Rewrite the rows below, swapping "Instruction" for "Command" wherever it occurs and keeping everything else the same.

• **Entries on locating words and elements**
====

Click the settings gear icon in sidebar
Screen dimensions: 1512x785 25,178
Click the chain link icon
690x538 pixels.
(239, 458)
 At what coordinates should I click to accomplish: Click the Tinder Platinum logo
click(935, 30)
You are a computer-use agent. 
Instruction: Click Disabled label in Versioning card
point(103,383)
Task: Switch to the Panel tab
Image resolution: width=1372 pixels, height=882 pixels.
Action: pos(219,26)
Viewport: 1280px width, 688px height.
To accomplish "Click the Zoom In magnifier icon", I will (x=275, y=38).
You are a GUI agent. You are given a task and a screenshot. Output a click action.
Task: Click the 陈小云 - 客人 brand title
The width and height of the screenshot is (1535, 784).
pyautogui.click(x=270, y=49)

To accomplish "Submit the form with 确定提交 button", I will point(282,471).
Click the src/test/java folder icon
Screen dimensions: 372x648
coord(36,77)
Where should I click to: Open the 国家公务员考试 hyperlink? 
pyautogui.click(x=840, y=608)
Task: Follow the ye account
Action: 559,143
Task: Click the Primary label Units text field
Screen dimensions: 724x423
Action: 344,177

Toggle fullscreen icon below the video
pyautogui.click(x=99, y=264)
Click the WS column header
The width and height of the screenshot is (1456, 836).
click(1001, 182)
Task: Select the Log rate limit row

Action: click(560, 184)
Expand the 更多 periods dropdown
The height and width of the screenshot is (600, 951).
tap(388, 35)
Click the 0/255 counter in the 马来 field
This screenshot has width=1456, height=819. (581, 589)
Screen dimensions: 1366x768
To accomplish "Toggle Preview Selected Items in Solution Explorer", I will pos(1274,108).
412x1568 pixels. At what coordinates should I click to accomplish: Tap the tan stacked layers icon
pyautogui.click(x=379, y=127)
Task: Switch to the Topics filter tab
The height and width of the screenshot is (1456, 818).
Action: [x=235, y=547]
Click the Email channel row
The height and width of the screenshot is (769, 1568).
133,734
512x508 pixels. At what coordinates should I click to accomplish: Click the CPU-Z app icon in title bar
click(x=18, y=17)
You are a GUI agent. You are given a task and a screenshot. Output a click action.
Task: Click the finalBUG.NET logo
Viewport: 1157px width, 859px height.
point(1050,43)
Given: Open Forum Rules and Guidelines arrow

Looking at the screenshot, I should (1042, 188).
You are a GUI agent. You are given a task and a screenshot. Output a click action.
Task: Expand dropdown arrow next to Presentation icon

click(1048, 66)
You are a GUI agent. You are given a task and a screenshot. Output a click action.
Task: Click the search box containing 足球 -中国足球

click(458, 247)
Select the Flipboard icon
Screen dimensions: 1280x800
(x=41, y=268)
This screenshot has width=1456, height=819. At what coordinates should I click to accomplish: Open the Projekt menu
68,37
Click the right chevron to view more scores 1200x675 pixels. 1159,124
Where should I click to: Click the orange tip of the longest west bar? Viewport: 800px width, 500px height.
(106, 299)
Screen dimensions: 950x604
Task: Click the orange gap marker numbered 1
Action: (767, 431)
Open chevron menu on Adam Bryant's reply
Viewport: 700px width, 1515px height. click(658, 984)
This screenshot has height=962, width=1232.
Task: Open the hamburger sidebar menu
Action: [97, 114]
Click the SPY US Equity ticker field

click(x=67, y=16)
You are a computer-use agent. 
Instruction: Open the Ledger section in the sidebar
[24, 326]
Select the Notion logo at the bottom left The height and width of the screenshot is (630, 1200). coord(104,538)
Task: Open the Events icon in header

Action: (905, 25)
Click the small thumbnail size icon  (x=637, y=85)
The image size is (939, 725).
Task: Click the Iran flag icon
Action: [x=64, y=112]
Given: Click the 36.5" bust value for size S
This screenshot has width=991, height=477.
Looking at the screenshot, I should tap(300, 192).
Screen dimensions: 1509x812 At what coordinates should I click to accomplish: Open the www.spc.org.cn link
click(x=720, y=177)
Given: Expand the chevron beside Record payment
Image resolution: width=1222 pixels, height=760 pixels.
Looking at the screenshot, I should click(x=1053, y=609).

====

• **Written response**
Click the settings gear icon in sidebar
Screen dimensions: 1512x785 25,178
Click the chain link icon
690x538 pixels.
(239, 458)
 At what coordinates should I click to accomplish: Click the Tinder Platinum logo
click(935, 30)
You are a computer-use agent. 
Command: Click Disabled label in Versioning card
point(103,383)
Task: Switch to the Panel tab
Image resolution: width=1372 pixels, height=882 pixels.
Action: pos(219,26)
Viewport: 1280px width, 688px height.
To accomplish "Click the Zoom In magnifier icon", I will (x=275, y=38).
You are a GUI agent. You are given a task and a screenshot. Output a click action.
Task: Click the 陈小云 - 客人 brand title
The width and height of the screenshot is (1535, 784).
pyautogui.click(x=270, y=49)

To accomplish "Submit the form with 确定提交 button", I will point(282,471).
Click the src/test/java folder icon
Screen dimensions: 372x648
coord(36,77)
Where should I click to: Open the 国家公务员考试 hyperlink? 
pyautogui.click(x=840, y=608)
Task: Follow the ye account
Action: 559,143
Task: Click the Primary label Units text field
Screen dimensions: 724x423
Action: 344,177

Toggle fullscreen icon below the video
pyautogui.click(x=99, y=264)
Click the WS column header
The width and height of the screenshot is (1456, 836).
click(1001, 182)
Task: Select the Log rate limit row

Action: click(560, 184)
Expand the 更多 periods dropdown
The height and width of the screenshot is (600, 951).
tap(388, 35)
Click the 0/255 counter in the 马来 field
This screenshot has width=1456, height=819. (581, 589)
Screen dimensions: 1366x768
To accomplish "Toggle Preview Selected Items in Solution Explorer", I will pos(1274,108).
412x1568 pixels. At what coordinates should I click to accomplish: Tap the tan stacked layers icon
pyautogui.click(x=379, y=127)
Task: Switch to the Topics filter tab
The height and width of the screenshot is (1456, 818).
Action: [x=235, y=547]
Click the Email channel row
The height and width of the screenshot is (769, 1568).
133,734
512x508 pixels. At what coordinates should I click to accomplish: Click the CPU-Z app icon in title bar
click(x=18, y=17)
You are a GUI agent. You are given a task and a screenshot. Output a click action.
Task: Click the finalBUG.NET logo
Viewport: 1157px width, 859px height.
point(1050,43)
Given: Open Forum Rules and Guidelines arrow

Looking at the screenshot, I should (1042, 188).
You are a GUI agent. You are given a task and a screenshot. Output a click action.
Task: Expand dropdown arrow next to Presentation icon

click(1048, 66)
You are a GUI agent. You are given a task and a screenshot. Output a click action.
Task: Click the search box containing 足球 -中国足球

click(458, 247)
Select the Flipboard icon
Screen dimensions: 1280x800
(x=41, y=268)
This screenshot has width=1456, height=819. At what coordinates should I click to accomplish: Open the Projekt menu
68,37
Click the right chevron to view more scores 1200x675 pixels. 1159,124
Where should I click to: Click the orange tip of the longest west bar? Viewport: 800px width, 500px height.
(106, 299)
Screen dimensions: 950x604
Task: Click the orange gap marker numbered 1
Action: (767, 431)
Open chevron menu on Adam Bryant's reply
Viewport: 700px width, 1515px height. click(658, 984)
This screenshot has height=962, width=1232.
Task: Open the hamburger sidebar menu
Action: [97, 114]
Click the SPY US Equity ticker field

click(x=67, y=16)
You are a computer-use agent. 
Command: Open the Ledger section in the sidebar
[24, 326]
Select the Notion logo at the bottom left The height and width of the screenshot is (630, 1200). coord(104,538)
Task: Open the Events icon in header

Action: (905, 25)
Click the small thumbnail size icon  (x=637, y=85)
The image size is (939, 725).
Task: Click the Iran flag icon
Action: [x=64, y=112]
Given: Click the 36.5" bust value for size S
This screenshot has width=991, height=477.
Looking at the screenshot, I should tap(300, 192).
Screen dimensions: 1509x812 At what coordinates should I click to accomplish: Open the www.spc.org.cn link
click(x=720, y=177)
Given: Expand the chevron beside Record payment
Image resolution: width=1222 pixels, height=760 pixels.
Looking at the screenshot, I should click(x=1053, y=609).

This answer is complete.